Reputation: 62469
I'm having a very hard time finding the problem in my code. I'm trying to pass a function pointer to the GPU to be executed by the kernel, but for some reason it all fails. Here's my declaration:
typedef void* (*map_func)(void* p);
__device__ void* f(void* param)
{
int value = (intptr_t)param;
return (void*)(value * value * value);
}
__device__ map_func d_map = f;
Notice the assignment of f
. This is to prove that calling the function pointer with a device function works.
In the kernel I'm calling d_map
. On the host I'm declaring and copying a function pointer:
void* square(void* param)
{
int value = (intptr_t)param;
return (void*)(value * value);
}
...
map_func h_map = square;
cudaMemcpyToSymbol(d_map, &h_map, sizeof(map_func));
However, when actually executing the kernel, I get unspecified launch failure
, which I suspect means a segfault. I've tested the return code of cudaMemcpyToSymbol
and it is success.
In summary: calling d_map
if it's pointing to a device function works, but if I try to copy a host function it fails.

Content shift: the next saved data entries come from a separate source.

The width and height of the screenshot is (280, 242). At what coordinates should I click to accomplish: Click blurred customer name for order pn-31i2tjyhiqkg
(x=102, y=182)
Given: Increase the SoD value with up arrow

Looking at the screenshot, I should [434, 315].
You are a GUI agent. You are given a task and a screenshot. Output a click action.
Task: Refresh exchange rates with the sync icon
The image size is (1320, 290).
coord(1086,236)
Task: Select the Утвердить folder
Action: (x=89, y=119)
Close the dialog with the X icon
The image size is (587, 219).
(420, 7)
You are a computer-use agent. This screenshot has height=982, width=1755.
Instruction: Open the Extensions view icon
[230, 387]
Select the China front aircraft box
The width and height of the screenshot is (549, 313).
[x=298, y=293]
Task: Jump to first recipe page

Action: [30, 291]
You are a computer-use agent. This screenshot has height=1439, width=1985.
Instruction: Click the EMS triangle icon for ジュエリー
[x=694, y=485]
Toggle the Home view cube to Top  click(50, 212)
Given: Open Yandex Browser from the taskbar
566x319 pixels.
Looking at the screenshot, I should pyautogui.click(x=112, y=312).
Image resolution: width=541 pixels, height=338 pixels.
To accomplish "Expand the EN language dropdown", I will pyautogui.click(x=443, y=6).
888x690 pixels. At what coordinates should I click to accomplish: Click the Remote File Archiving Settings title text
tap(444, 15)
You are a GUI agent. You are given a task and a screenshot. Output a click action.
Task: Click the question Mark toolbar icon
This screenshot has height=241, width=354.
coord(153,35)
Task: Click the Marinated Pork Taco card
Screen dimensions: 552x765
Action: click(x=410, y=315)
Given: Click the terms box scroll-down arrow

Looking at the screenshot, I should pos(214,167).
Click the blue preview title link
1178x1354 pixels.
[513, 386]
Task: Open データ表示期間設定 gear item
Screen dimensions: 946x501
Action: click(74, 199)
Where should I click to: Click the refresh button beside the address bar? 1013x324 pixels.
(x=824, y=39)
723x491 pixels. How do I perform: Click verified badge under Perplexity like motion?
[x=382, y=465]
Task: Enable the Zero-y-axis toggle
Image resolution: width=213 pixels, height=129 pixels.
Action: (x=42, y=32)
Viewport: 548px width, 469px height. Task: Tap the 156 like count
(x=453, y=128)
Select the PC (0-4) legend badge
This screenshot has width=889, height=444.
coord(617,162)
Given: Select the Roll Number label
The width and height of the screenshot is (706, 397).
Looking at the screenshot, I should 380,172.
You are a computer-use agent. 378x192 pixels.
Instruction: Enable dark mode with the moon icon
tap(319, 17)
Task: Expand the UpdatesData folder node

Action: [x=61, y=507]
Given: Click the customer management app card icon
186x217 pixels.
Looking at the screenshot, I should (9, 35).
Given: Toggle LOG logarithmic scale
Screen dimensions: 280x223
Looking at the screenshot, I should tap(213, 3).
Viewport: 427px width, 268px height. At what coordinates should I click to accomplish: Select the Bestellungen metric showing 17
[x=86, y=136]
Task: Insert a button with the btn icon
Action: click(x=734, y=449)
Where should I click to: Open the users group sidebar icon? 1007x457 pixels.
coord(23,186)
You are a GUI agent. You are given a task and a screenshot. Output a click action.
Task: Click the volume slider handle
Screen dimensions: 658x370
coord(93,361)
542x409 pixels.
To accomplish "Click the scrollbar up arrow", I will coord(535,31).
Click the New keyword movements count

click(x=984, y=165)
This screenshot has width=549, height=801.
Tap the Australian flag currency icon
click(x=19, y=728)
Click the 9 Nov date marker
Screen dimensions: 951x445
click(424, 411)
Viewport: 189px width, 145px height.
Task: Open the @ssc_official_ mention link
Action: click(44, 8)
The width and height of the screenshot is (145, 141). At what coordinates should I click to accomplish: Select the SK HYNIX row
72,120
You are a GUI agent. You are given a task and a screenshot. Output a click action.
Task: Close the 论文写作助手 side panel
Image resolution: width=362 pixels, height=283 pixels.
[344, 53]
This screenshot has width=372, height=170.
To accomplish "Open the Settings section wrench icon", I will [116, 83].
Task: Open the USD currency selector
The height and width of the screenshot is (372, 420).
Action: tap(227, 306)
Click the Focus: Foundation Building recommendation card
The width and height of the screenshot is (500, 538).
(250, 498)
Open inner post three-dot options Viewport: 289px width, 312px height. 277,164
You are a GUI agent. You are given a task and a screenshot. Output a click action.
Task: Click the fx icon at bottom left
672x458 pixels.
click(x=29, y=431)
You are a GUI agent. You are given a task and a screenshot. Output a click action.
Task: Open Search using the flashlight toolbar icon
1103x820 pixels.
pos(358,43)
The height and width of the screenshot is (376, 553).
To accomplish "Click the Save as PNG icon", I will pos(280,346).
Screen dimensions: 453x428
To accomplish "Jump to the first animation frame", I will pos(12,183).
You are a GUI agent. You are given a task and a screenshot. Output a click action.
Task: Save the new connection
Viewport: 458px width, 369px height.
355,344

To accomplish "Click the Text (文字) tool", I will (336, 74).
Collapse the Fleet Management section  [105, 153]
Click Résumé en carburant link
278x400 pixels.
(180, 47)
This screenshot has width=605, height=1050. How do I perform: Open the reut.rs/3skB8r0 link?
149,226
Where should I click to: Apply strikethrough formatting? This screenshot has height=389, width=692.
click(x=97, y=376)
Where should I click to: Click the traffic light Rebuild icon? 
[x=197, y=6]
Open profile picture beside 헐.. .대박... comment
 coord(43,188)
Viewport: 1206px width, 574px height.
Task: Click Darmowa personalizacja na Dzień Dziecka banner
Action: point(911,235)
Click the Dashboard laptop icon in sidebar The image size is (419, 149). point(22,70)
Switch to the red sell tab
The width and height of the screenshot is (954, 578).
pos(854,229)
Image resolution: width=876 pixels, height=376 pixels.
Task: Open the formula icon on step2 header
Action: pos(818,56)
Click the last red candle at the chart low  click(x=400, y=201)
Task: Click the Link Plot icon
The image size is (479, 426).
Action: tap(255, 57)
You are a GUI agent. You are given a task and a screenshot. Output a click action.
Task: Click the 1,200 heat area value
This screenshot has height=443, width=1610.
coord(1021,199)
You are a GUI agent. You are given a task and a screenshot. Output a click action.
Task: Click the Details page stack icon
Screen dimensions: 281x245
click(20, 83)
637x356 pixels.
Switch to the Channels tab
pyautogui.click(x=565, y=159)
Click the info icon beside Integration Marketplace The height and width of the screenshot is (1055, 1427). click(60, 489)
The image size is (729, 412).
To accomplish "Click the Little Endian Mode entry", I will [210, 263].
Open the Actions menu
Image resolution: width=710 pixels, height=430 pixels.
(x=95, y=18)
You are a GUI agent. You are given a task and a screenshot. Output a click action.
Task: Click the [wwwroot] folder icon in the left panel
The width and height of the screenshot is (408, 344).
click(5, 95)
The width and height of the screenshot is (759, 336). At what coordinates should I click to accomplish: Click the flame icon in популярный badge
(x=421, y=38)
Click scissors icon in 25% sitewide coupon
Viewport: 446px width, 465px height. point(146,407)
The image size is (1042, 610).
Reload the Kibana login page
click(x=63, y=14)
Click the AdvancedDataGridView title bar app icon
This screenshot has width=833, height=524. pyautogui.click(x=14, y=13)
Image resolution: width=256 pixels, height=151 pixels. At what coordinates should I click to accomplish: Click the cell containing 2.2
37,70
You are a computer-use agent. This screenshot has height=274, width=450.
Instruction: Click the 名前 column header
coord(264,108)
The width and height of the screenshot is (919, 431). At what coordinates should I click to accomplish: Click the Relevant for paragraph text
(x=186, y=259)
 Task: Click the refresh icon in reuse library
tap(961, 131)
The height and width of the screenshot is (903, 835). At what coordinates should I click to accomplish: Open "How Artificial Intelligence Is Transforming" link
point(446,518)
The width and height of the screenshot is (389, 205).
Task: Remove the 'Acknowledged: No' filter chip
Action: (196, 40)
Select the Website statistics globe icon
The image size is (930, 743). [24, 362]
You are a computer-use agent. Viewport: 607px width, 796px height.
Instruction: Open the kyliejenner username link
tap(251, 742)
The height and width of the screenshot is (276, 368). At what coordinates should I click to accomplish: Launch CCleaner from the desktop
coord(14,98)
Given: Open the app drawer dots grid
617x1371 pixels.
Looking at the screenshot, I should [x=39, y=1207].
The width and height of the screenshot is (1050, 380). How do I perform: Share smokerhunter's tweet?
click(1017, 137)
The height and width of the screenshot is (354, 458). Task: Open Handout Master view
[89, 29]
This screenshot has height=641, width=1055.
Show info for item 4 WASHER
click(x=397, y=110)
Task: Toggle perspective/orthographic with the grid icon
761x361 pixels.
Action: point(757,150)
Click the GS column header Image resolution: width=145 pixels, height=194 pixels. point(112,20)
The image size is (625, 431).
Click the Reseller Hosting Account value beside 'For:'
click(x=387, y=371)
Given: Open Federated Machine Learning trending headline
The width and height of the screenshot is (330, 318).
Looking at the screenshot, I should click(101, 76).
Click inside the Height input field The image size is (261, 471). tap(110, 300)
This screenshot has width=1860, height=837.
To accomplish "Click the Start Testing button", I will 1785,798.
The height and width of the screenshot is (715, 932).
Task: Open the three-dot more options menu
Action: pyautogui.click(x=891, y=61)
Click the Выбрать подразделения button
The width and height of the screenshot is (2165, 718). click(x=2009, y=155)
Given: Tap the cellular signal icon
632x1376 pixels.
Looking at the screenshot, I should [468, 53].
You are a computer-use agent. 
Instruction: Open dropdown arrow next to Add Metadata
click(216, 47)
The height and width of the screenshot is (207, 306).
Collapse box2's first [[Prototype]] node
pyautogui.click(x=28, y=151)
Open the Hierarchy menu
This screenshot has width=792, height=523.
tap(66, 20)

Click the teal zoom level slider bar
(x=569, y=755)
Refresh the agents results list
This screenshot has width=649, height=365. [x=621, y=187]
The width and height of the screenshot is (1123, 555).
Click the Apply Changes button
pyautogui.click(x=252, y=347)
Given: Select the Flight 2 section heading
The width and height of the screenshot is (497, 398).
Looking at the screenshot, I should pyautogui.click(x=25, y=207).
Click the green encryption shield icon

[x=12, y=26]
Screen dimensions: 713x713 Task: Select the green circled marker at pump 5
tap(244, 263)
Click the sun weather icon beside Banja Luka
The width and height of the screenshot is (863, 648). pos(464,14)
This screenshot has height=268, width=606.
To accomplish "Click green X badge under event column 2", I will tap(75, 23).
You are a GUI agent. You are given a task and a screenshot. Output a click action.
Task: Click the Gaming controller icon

I'm sure it's some stupid mistake that I'm unable to spot. Thanks for your help.
Upvotes: 1
Views: 1016
Reputation: 780
This just occured to me, it may worth a try. Declare the functions you want to be passed around as device functions. Give each of them a device function pointer like you've done for f
. Call
cudaMemcpyToSymbol(d_map, &<function of choice>, sizeof(d_map), 0, cudaMemcpyDeviceToDevice)
Since you are copying memory allocated on your device, the function pointer size should hopefully match.
This is completely untested. It may kill your card.
Upvotes: 1